Reconstruction of right hand styles indicates that frailing with liberal use of drop thumbing was predominant in the past (circa mid 19th Cent.). “As yet I have found no evidence of anything but frailing among black players two generations ago, back into the 1860s. A slight amount of documentary evidence lends support to the thesis that the earliest black playing style in Virginia was probably a kind of frailing, not finger picking” p. 18.
“The playing of the contemporary Virginia and West Virginia black players discussed here, taken as a group, is marked by a general tendency toward more syncopation than the playing of whites” (p. 19).
“A number of observations can be made about the preceding list. First, most of the informants sing words to most of their pieces; strictly instrumental renditions are in the minority, although this varies with the individual.

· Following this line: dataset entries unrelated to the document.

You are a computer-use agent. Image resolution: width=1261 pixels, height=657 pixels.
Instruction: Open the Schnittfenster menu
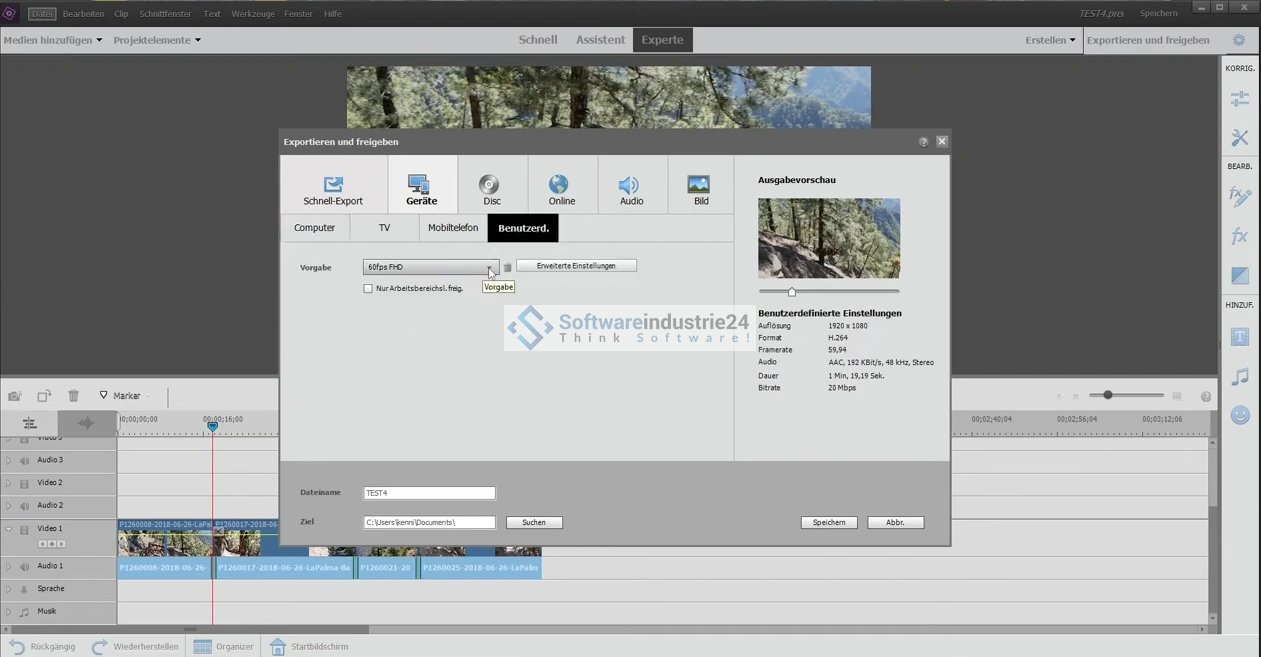pyautogui.click(x=165, y=14)
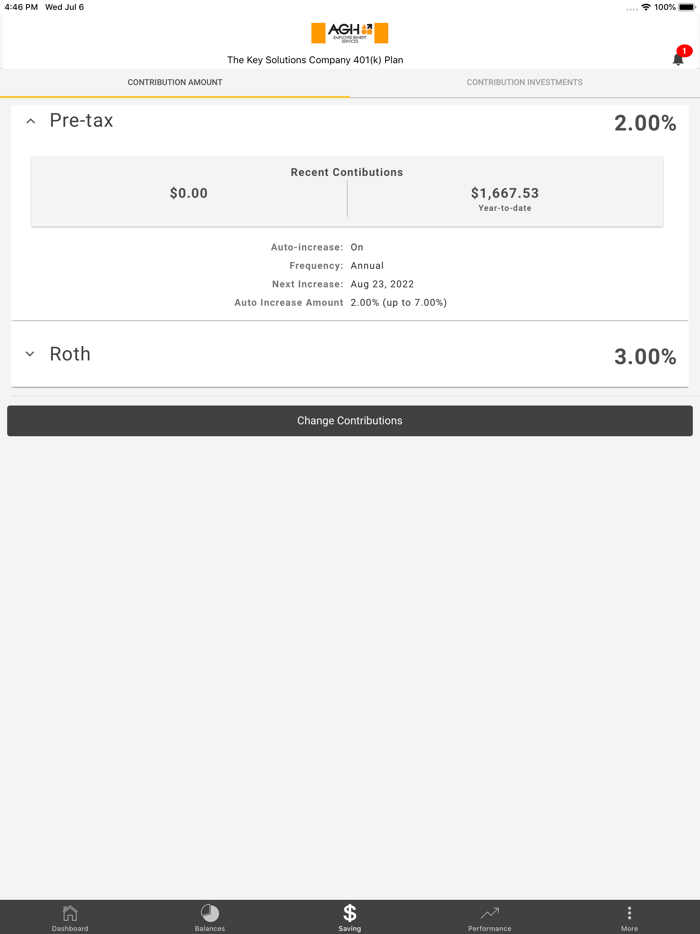The height and width of the screenshot is (934, 700).
Task: Open Performance using the trend line icon
Action: [489, 913]
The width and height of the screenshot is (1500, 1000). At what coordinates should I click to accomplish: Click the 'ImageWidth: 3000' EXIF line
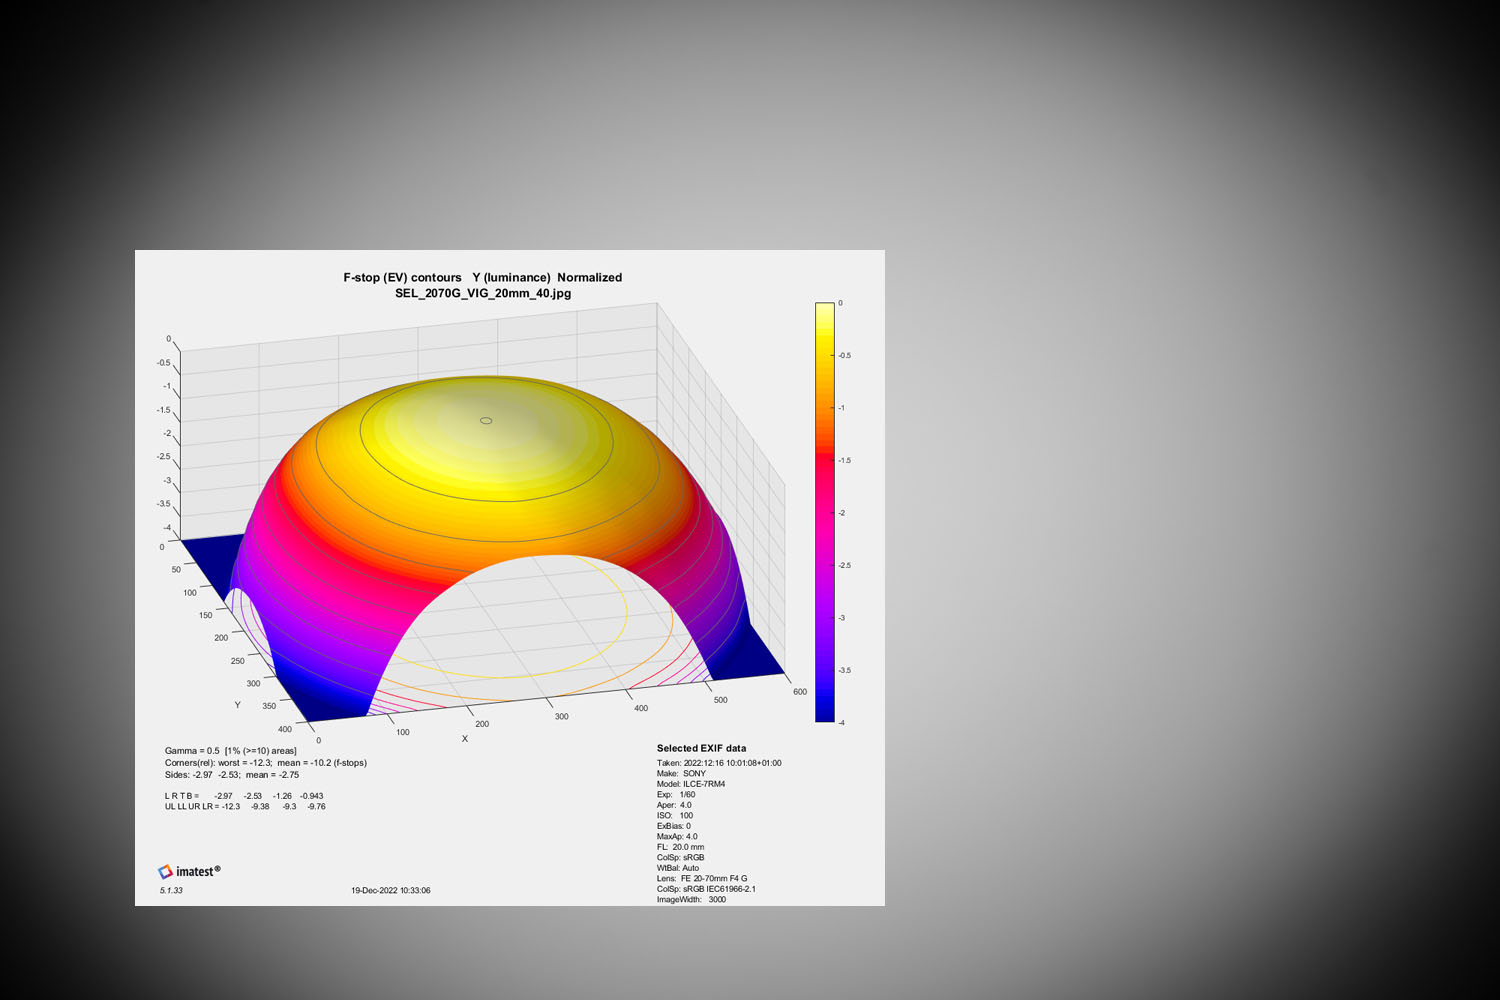[x=691, y=899]
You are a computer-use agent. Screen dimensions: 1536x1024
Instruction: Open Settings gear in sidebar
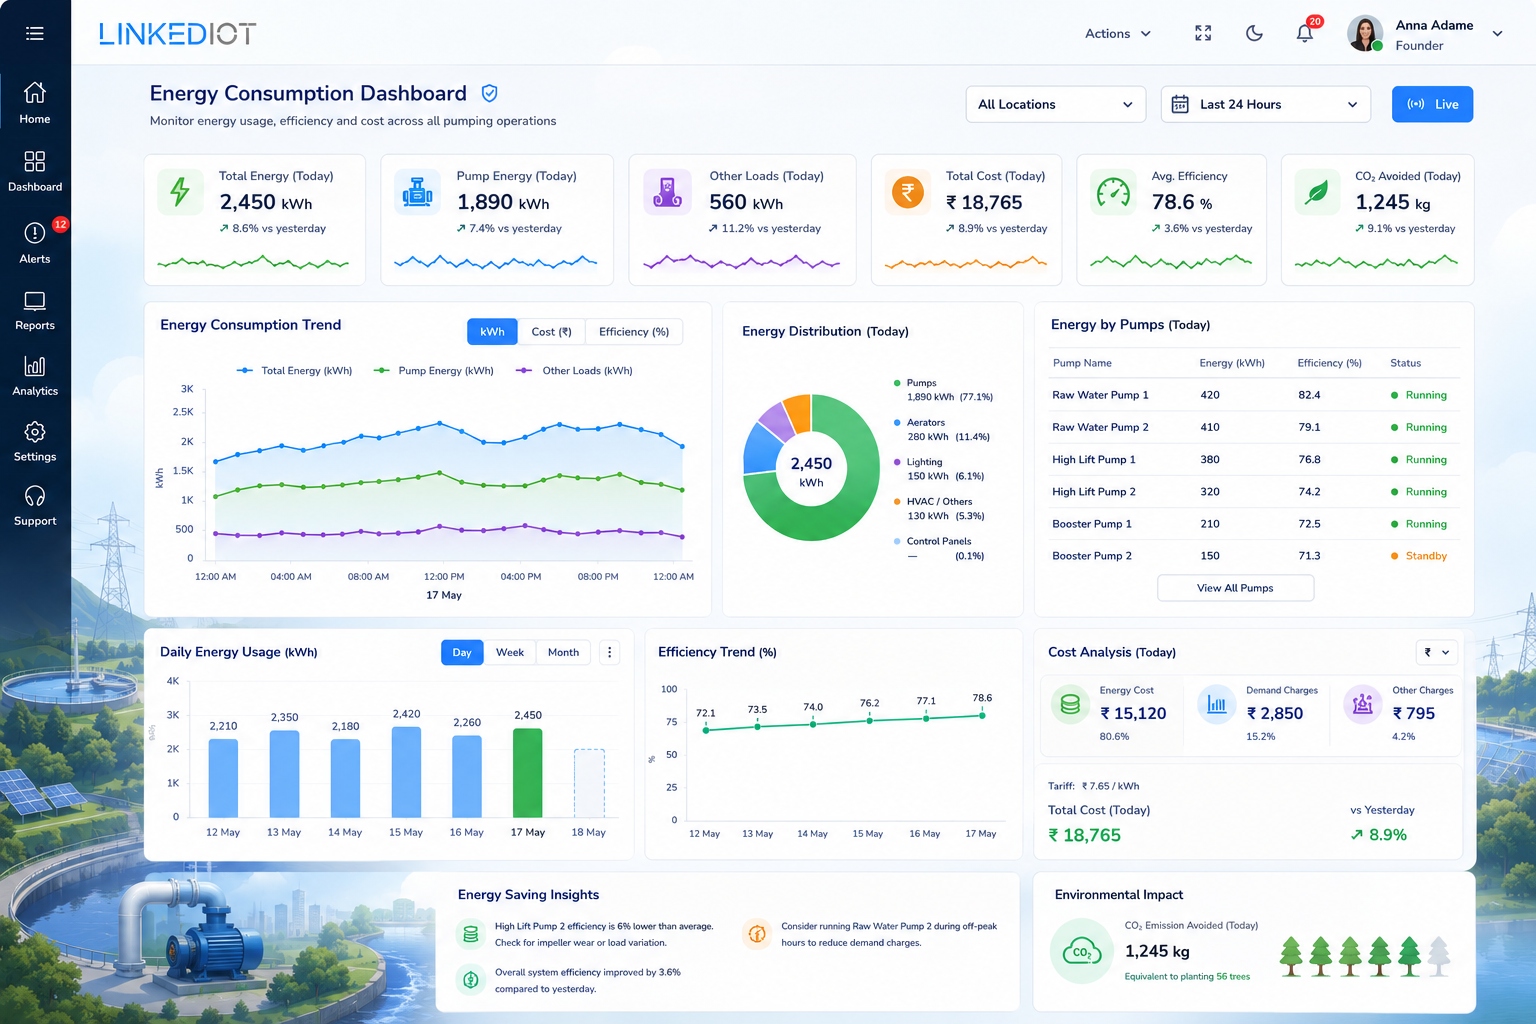click(35, 441)
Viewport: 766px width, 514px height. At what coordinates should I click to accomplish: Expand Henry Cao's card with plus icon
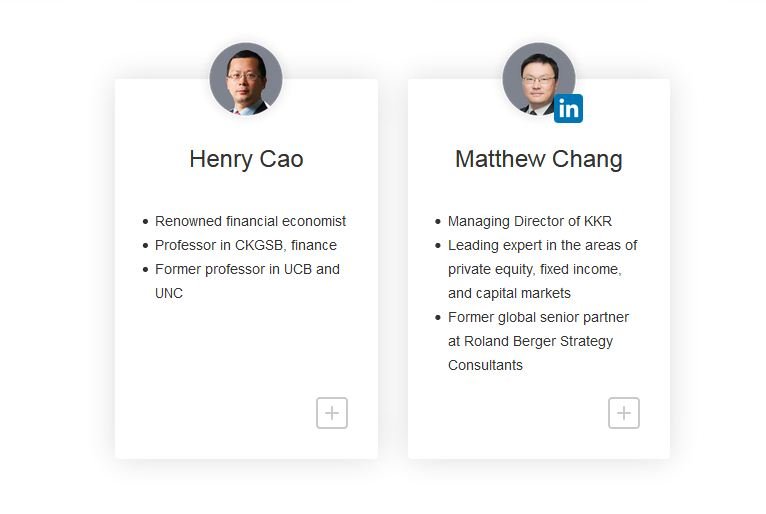332,413
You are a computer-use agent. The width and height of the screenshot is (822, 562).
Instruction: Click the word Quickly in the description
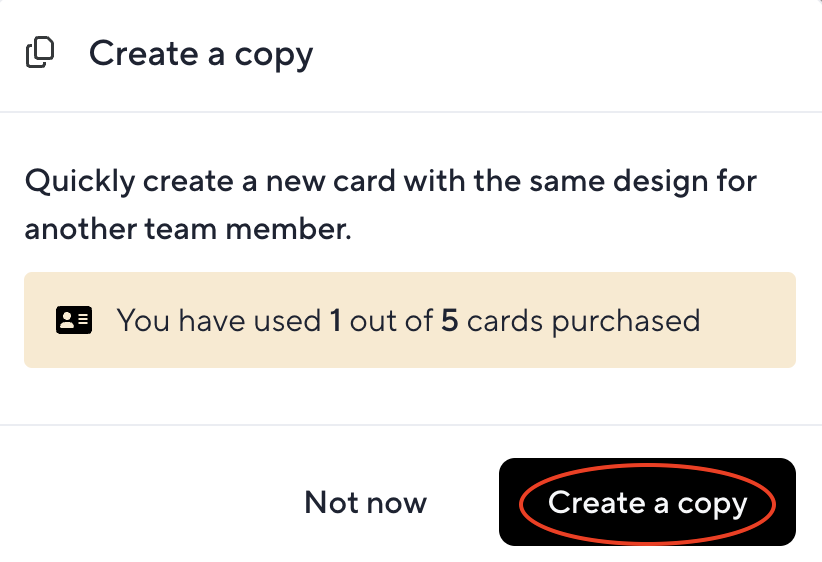(x=80, y=182)
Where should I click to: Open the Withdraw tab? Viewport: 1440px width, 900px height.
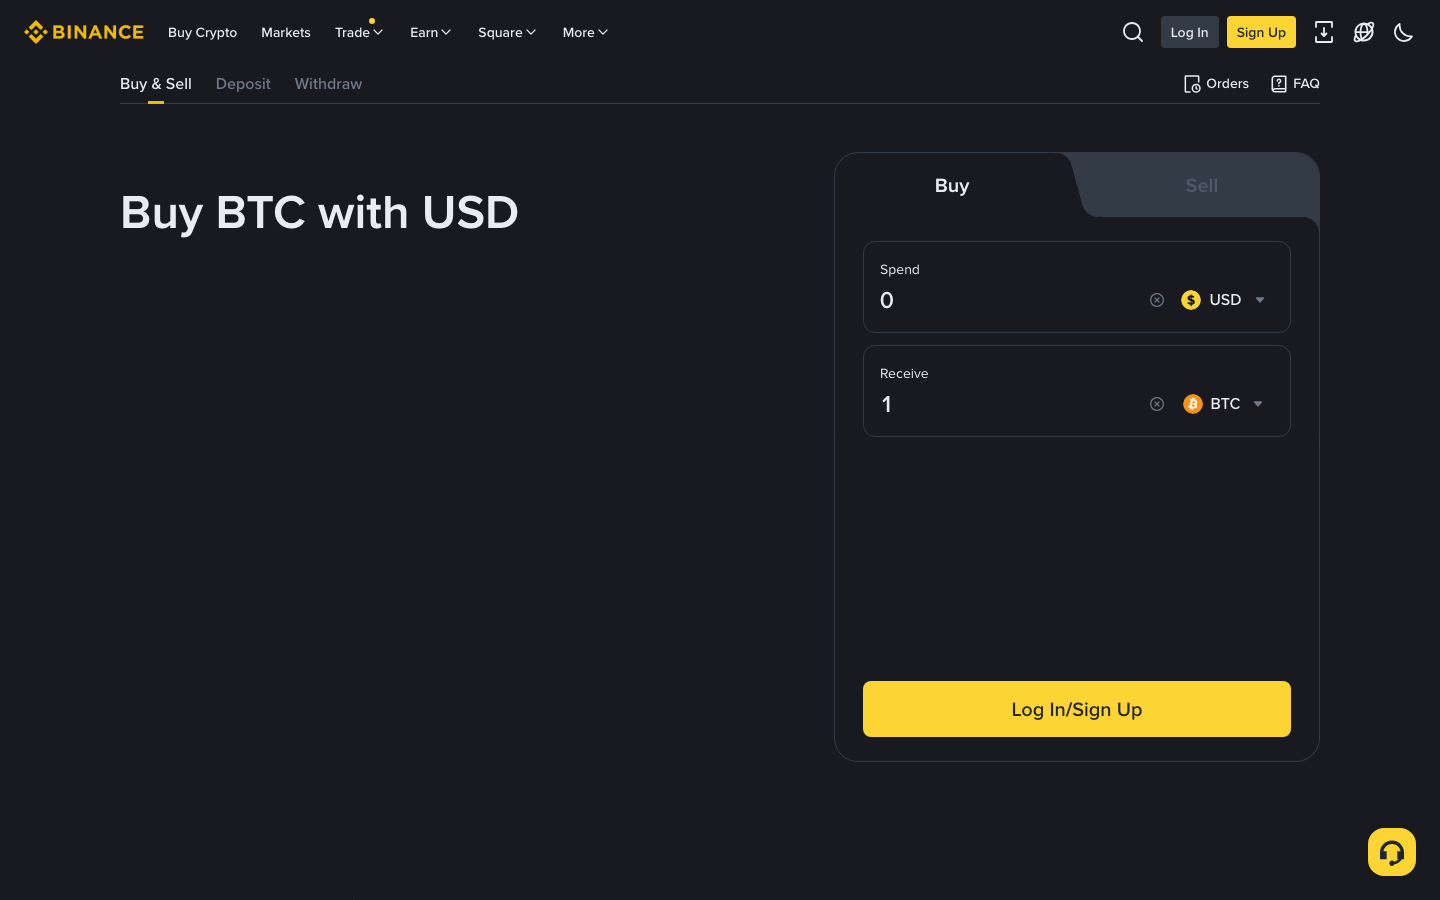click(x=328, y=84)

Some, like Lewis Hairston or Uncle Homer Walker, sing words to nearly all of their pieces, while other[s], like Rufus Kasey or John Lawson Tyree, know some words to most of their songs but rarely sing unless pressured to do so, claiming they are not good singers. Second, the repertoire includes extremely few ballads; songs with anything like a full and coherent narrative are rare. The lyrical folksong is the rule. Third, a genre of song that one might particularly look for from black musicians, the blues song, is well represented in the repertoire; but while most of the informants played a few blues pieces on the banjo (some were picked and some, less expectedly, were frailed), such pieces are definitely a minor portion of any individual's repertoire. Fourth, although a few of the songs are more popular than traditional ("When You and I Were Young, Maggie," My Blue Heaven"), the vast majority seem to be traditional, even if quite local ("Hallie Come to the Window")” (p.23).
“However, the real point here is that little about the repertoire of black banjo players in Virginia is exclusively or uniquely "black"; the majority of it is shared with whites” (p. 24). There was a range of interaction between black and white musicians on an individual by individual basis – enough for a substantial common “stock” (repertoire) to be developed and maintained p. 26.